◆ EXERCISE DETAILS
Which lines in the records below include the word "computer"? Report each of them in full.

◆ INPUT MATERIAL
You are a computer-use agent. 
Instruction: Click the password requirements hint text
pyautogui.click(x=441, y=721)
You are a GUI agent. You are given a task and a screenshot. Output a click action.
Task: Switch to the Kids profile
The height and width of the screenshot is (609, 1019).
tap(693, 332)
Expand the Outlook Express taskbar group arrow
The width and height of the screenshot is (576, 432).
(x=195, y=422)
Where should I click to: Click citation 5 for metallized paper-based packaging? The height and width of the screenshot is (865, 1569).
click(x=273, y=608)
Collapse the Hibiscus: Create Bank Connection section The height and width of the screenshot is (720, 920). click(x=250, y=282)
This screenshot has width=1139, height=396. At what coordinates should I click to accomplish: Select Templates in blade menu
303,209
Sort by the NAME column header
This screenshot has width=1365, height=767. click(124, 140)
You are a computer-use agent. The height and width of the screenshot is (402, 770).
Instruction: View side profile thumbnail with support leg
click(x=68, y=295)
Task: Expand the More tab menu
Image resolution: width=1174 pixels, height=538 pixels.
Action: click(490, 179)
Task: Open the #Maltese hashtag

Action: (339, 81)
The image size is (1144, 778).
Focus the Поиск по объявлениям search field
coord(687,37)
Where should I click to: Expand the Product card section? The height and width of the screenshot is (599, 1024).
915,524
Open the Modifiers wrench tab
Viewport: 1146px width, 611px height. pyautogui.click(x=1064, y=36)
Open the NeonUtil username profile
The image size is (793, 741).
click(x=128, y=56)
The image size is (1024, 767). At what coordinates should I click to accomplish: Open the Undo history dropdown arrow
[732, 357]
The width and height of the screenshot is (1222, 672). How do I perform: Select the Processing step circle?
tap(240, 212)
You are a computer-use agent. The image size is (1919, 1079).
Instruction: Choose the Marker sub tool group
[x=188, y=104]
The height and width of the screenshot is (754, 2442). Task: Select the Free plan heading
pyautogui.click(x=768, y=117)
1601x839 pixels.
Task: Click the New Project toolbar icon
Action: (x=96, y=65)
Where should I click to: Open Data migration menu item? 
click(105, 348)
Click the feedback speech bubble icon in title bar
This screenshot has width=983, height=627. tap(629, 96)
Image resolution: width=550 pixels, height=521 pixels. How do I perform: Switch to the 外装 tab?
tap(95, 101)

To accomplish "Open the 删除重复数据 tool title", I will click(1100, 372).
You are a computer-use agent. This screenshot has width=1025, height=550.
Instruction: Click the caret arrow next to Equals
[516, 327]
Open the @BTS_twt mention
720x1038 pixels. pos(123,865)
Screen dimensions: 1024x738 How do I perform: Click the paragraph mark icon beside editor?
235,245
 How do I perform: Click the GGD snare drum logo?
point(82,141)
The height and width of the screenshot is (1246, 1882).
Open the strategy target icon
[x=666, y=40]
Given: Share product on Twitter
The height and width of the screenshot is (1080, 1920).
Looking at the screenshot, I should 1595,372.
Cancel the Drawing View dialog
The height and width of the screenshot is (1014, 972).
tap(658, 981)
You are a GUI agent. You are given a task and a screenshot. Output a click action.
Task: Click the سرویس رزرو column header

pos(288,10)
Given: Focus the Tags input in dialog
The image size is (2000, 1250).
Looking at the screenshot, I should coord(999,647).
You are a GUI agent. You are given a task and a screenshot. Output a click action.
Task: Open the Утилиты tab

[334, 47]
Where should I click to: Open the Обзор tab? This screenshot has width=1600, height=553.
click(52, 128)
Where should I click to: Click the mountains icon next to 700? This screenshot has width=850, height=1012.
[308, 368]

◆ YOUR RESPONSE
You are a computer-use agent. 
You are a computer-use agent. The height and width of the screenshot is (402, 770).
You are a computer-use agent. The image size is (1919, 1079).
You are a computer-use agent. This screenshot has width=1025, height=550.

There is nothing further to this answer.